> [Data for this exercise]:
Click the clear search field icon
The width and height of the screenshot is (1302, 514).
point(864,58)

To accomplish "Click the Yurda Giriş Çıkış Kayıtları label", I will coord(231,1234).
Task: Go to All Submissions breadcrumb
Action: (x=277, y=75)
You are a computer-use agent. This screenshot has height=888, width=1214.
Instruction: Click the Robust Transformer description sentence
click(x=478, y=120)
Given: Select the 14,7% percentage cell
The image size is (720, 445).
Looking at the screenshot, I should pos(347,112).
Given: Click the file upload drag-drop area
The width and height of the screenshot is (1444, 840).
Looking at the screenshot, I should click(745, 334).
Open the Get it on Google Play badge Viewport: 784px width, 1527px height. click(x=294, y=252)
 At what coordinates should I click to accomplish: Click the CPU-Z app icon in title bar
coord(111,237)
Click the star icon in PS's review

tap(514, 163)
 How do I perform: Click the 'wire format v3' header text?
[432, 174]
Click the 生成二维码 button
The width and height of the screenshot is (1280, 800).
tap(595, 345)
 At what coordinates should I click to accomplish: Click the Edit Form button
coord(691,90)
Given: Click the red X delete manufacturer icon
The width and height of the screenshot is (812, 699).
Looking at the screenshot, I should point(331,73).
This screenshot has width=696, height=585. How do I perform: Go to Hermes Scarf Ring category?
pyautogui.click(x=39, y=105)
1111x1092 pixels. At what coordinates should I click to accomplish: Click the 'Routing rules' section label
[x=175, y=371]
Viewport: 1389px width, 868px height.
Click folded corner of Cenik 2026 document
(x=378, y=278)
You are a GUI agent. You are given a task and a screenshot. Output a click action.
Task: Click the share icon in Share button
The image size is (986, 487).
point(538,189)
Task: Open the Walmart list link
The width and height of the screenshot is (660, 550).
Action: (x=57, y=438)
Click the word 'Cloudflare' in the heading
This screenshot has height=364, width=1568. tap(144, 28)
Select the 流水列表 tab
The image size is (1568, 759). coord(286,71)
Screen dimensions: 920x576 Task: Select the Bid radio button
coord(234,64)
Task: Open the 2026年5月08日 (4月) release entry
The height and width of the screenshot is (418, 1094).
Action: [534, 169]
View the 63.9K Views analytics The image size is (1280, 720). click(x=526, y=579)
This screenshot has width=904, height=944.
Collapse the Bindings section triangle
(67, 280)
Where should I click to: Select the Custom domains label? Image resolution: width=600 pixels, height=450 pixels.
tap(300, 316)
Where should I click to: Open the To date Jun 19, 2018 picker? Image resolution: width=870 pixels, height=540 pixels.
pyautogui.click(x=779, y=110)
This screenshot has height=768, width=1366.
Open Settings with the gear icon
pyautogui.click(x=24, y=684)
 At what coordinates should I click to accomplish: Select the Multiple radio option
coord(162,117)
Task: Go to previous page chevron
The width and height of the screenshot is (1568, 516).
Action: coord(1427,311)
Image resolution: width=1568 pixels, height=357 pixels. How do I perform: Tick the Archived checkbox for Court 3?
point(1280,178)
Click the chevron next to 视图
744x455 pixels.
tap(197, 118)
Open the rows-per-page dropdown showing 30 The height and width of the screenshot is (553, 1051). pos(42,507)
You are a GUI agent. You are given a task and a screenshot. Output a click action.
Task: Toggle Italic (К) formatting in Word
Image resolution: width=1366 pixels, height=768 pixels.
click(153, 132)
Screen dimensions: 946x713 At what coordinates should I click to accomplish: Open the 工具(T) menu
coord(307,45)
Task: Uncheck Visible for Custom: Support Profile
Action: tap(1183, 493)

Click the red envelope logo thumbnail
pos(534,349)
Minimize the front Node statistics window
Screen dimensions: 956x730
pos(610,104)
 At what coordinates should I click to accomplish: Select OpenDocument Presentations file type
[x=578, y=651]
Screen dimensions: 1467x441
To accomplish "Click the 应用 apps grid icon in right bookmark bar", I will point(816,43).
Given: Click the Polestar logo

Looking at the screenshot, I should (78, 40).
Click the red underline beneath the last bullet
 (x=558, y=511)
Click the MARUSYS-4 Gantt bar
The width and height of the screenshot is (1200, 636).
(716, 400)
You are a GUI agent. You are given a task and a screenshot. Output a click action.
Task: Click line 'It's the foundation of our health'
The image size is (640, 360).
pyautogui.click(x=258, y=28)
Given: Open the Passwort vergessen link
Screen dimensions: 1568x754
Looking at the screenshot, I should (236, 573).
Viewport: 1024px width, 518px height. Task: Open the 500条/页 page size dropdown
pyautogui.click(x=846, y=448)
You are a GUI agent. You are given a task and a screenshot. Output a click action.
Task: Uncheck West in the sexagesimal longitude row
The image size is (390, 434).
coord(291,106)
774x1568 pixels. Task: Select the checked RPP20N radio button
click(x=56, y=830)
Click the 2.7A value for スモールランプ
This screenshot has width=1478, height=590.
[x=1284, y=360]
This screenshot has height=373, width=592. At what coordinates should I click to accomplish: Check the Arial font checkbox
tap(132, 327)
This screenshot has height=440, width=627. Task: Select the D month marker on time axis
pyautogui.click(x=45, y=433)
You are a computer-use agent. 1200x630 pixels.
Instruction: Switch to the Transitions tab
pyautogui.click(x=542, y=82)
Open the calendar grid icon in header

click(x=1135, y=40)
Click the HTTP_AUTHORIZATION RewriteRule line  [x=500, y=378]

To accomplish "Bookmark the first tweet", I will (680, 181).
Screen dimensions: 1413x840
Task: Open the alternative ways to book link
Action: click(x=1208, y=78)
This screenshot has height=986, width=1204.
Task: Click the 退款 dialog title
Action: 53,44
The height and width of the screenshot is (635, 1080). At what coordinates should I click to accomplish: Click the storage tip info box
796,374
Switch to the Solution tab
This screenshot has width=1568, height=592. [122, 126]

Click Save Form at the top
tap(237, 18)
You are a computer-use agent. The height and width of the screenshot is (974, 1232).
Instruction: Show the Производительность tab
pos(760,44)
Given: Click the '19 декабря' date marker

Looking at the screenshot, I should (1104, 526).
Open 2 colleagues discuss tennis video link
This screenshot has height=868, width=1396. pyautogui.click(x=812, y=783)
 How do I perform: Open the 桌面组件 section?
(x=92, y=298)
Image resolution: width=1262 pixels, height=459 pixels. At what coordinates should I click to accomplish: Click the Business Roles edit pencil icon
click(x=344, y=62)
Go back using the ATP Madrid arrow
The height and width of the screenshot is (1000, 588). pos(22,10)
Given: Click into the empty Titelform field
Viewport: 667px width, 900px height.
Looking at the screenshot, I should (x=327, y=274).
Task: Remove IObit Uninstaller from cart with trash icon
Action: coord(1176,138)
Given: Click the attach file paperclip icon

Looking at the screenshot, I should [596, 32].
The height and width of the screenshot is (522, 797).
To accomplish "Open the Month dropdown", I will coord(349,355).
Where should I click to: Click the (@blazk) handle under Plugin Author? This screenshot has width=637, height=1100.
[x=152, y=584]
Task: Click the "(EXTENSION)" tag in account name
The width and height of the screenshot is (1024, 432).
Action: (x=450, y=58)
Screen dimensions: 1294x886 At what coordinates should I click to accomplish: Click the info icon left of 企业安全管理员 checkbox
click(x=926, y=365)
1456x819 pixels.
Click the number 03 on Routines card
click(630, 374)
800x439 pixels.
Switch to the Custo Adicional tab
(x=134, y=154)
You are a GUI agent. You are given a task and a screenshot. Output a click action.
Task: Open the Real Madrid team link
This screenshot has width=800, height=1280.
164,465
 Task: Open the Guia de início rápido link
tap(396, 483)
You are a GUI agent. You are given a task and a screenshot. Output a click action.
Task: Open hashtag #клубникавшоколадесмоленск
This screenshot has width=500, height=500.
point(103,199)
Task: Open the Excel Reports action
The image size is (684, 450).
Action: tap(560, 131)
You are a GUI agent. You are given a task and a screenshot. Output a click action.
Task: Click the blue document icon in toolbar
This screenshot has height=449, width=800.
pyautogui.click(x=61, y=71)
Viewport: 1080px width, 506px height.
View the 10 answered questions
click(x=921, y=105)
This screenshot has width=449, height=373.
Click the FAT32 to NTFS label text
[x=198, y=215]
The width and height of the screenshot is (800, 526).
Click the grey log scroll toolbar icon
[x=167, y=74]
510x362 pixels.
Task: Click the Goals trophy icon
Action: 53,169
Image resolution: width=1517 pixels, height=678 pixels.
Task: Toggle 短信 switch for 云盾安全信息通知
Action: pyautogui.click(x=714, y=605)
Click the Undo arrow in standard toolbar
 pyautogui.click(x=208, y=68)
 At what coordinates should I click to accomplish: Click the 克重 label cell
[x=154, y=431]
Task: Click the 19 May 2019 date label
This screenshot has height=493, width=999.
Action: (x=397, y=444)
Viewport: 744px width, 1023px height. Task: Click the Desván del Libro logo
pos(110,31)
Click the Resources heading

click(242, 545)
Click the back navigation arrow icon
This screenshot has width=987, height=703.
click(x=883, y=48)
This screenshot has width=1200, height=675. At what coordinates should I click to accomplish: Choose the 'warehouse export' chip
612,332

> [What you should do]:
All lines of the data above that include the word "computer" must be shown.

> [Task solution]:
You are a computer-use agent. This screenshot has height=888, width=1214.
You are a computer-use agent. 1200x630 pixels.
You are a computer-use agent. The height and width of the screenshot is (974, 1232).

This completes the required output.